Debora Diniz: “Não sou desterrada. Não sou refugiada. Qual é a minha condição?”

17 de junho, 2019

Antropóloga e professora da UnB, que saiu do Brasil após sucessivas ameaças de morte a ela, à sua família e até a alunos, vive agora “limbo jurídico”

(El País, 17/06/2019 – acesse no site de origem)

A antropóloga e professora da Universidade de Brasília (UnB) Debora Diniz teve de deixar o Brasil em 2018 depois de sofrer uma série de linchamentos virtuais e ameaças. Há mais de um ano, o alvo de haters tem sido não somente ela, como também sua família, alunos e até mesmo a reitora da UnB e a diretora da faculdade onde Diniz lecionava. Tanto ódio tem sido destilado porque a pesquisadora ficou ainda mais conhecida pela defesa dos direitos reprodutivos das mulheres e acabou se tornando figura central pelo direito ao aborto até a 12ª semana de gestação, tema debatido no Supremo Tribunal Federal (STF). Ameaçada de morte, Diniz e a família deixaram o país aconselhados pelo Programa de Proteção aos Defensores de Direitos Humanos do Governo. Mas, agora, vive em um limbo jurídico, sem saber, diante da Justiça, qual é a sua condição. “Não sou desterrada. Não sou refugiada. Qual é a minha condição, ao não poder existir sem escolta policial?”, questiona, por telefone, de alguma parte do mundo.

Ainda tentando se adaptar à nova realidade que impõe sigilo, medo e restrições, Diniz conta que as ameaças surgiram em maio do ano passado, e cresceram de tal forma que em julho ela já não saía mais de casa sem escolta policial. Hoje, mesmo fora do Brasil há um ano, ainda recebe mensagens. A última foi há pouco mais de um mês, quando ela e o ex-deputado Jean Wyllys (PSOL-RJ), que também deixou o país sob ameaça de morte, participaram de uma conferência sobre os “desafios para a democracia brasileira”, realizada em abril na Brown University, nos Estados Unidos. “Quem disse que meu objetivo é te ofender?
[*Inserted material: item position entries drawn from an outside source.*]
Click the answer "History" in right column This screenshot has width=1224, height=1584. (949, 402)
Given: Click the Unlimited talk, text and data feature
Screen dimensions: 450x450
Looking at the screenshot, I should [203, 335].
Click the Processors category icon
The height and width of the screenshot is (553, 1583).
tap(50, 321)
Eu vou te matar! Matar, vadia! Entendeu?”, diz parte do e-mail recebido por ela na ocasião.

As intimidações são realizadas com palavreado de baixo calão e carregado de ira, como este outro e-mail, recebido no dia 6 de agosto do ano passado: “Bando de cachorros do Governo, o aviso foi dado e qualquer autoridade que se meter também vai pagar o pato! Quero que se foda juiz, promotor e delegado. Não respeito autoridade que defende abortistas. Se precisar, vamos pipocar essa vagabunda da delegada Sandra Gomes Melo também!”. A mensagem fora enviada para Diniz com cópia para a UnB e diversos setores do Ministério Público Federal e é um exemplo do que passou a fazer parte da rotina de terror vivida pela antropóloga. A certeza da impunidade é tamanha que autoridades como a delegada Sandra Melo, da Delegacia de Atendimento à Mulher (DEAM), e que acompanha o caso desde o início, também entram no rol de ameaças.
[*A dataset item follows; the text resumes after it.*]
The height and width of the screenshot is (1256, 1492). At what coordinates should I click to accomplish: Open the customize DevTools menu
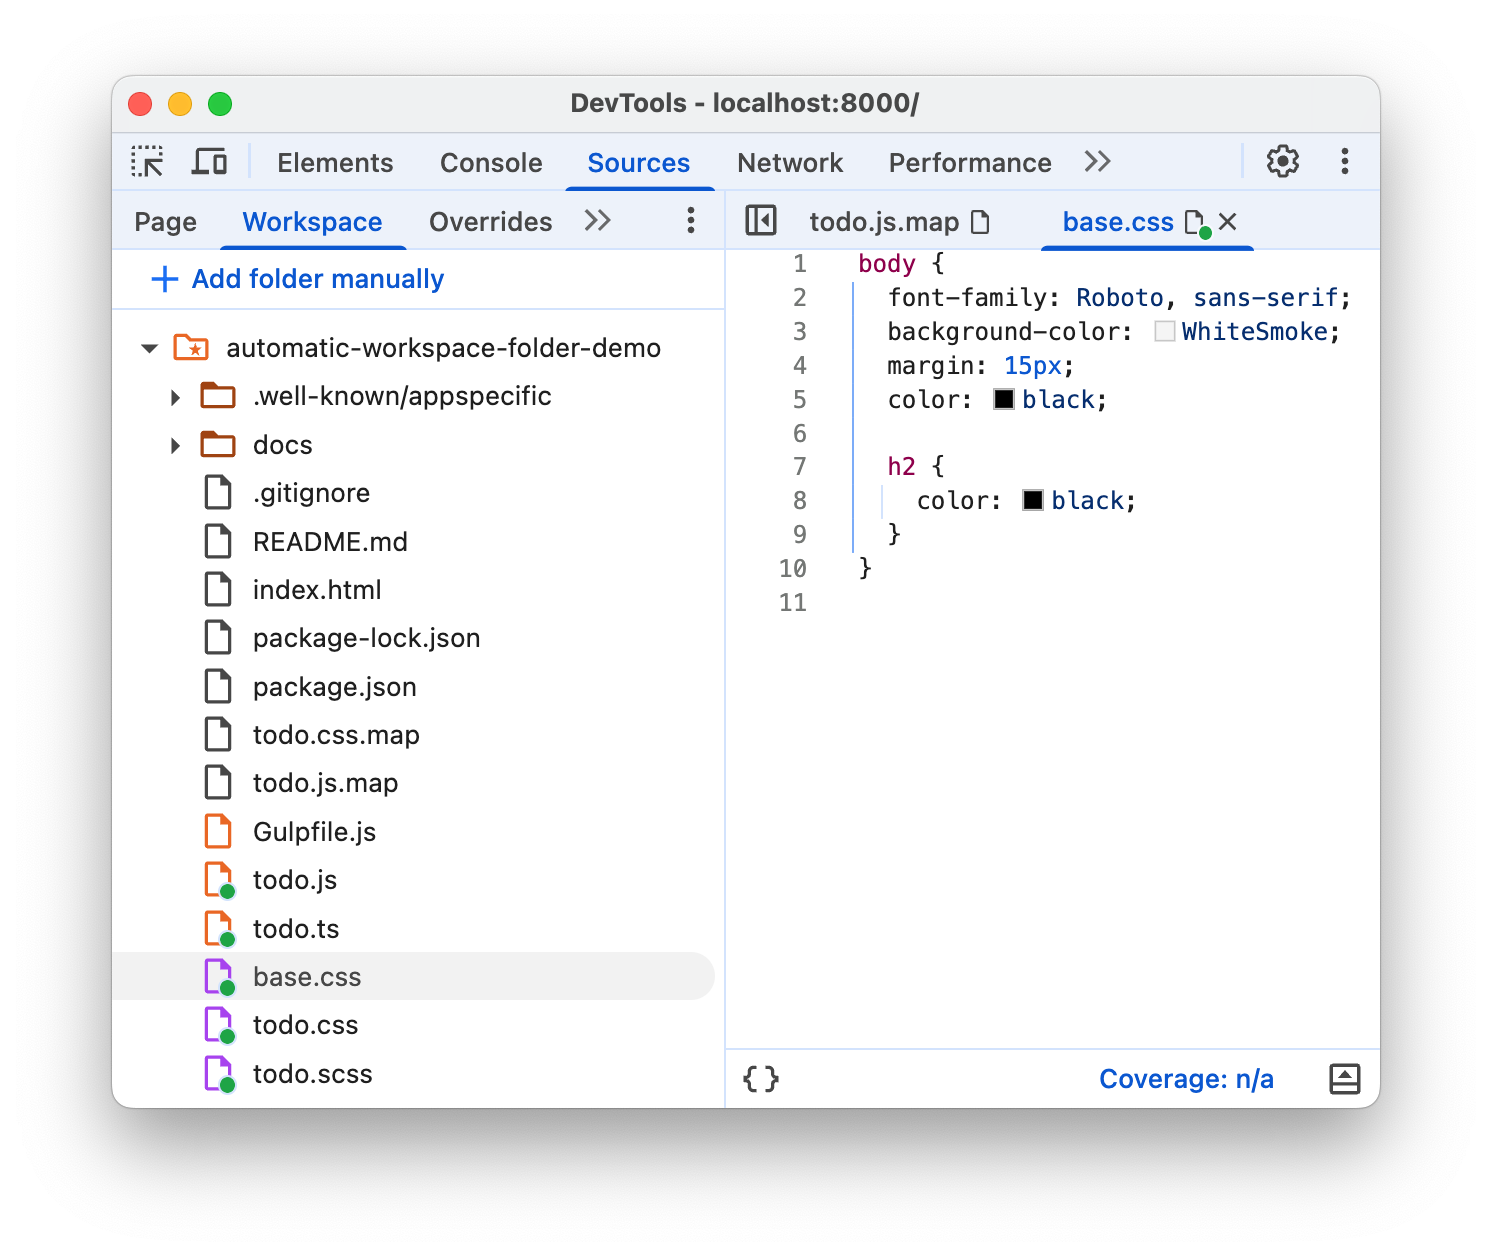point(1345,161)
Diante das tentativas de coação, o Ministério Público Federal abriu um inquérito para apurar as ameaça, mas encontra obstáculos na dificuldade em se rastrear esse tipo de crime, o cibernético. Os autores se utilizam de contas de e-mail de difícil rastreamento para bombardear seus alvos. A blogueira e escritora feminista Dolores Aronovich, conhecida nas redes como Lola, já é um velho alvo desse tipo de terror. As mensagens recebidas por ela são enviadas, inclusive, do mesmo servidor e remetente que as recebida por Diniz. “Ameaçam a mim e às minhas leitoras”, diz Lola. “Chegou a um ponto em que as escrivãs estavam com medo de assinar os boletins de ocorrência nas delegacias, porque elas acabavam virando alvo também”.
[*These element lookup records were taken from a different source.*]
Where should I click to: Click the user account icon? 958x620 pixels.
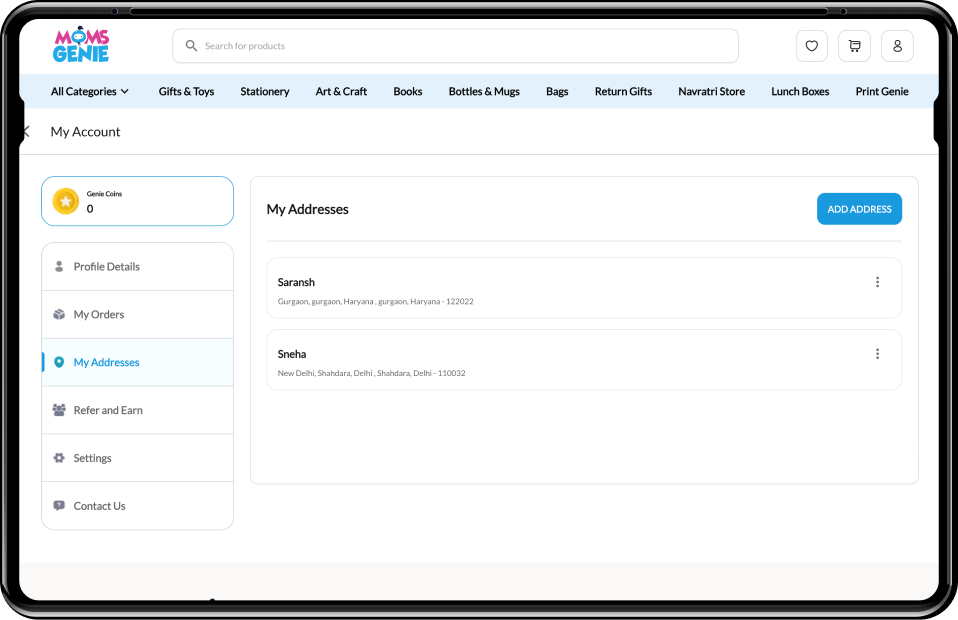coord(897,46)
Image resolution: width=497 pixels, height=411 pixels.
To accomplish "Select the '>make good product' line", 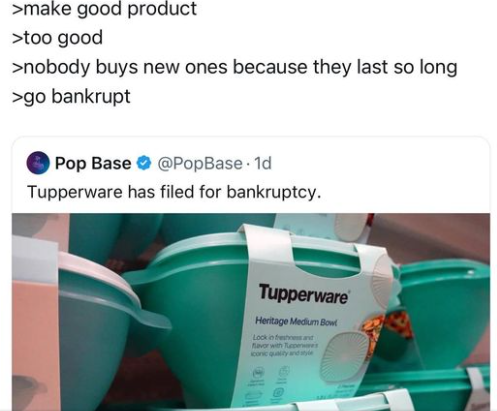I will (x=104, y=8).
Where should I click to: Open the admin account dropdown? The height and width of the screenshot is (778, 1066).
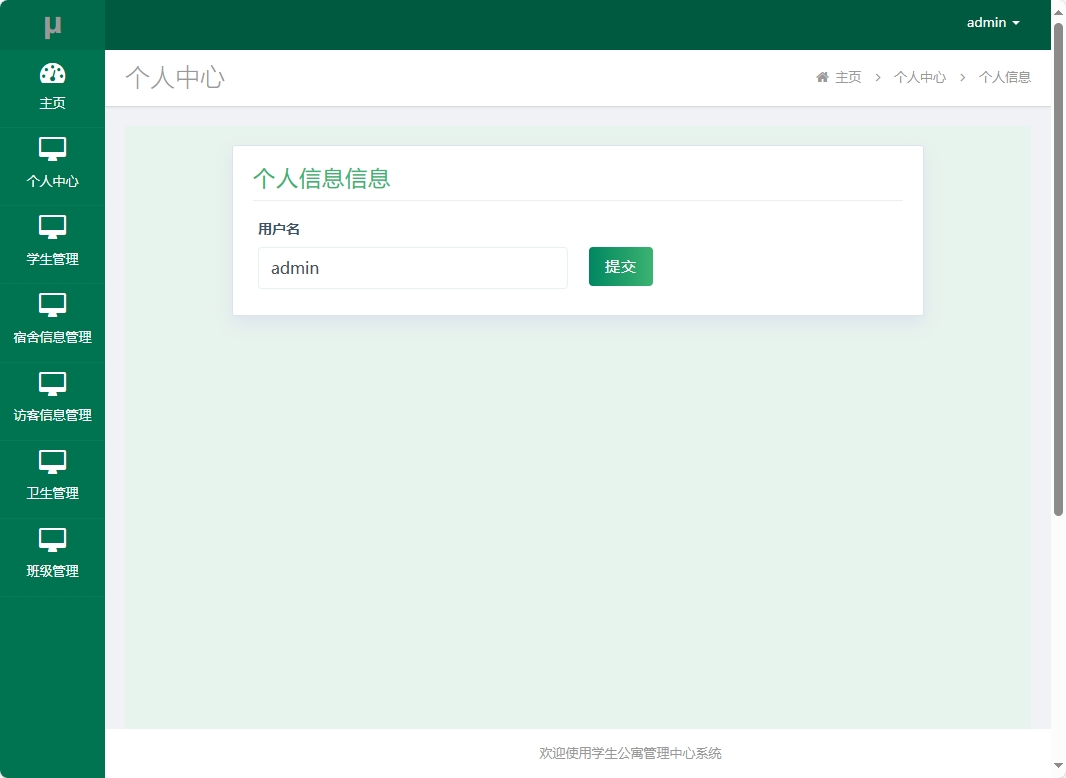pyautogui.click(x=985, y=22)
A estratégia usada contra Lola é parecida com a usada contra Diniz: transformam o alvo em um agente contaminador, onde quem está ao seu redor também sofre com as intimidações. Lola afirma que ela e o marido já perderam as contas de quantos boletins de ocorrência registraram. Na mesma linha, Diniz afirma temer muito mais por esse contágio, do que por si mesma. “Embora eu mantenha a minha sanidade com a condição de que [os ameaçadores] são bravateiros, eu não posso arriscar a vida de estudantes na minha condição”, afirma.”Eu contagio no local que eu ocupo socialmente”.

Enquanto assiste, de longe, a ofensiva contra defensores dos direitos humanos, como a que obrigou o ex-deputado Jean Willys (PSOL) a também deixar o país, Debora Diniz aguarda para que ao menos sua condição jurídica seja esclarecida.”Temos que encontrar um caminho, além do penal, de provocação do Estado”, diz. “Quando eu não consigo mais dar aula e nem retornar ao meu país, qual é a minha situação?”.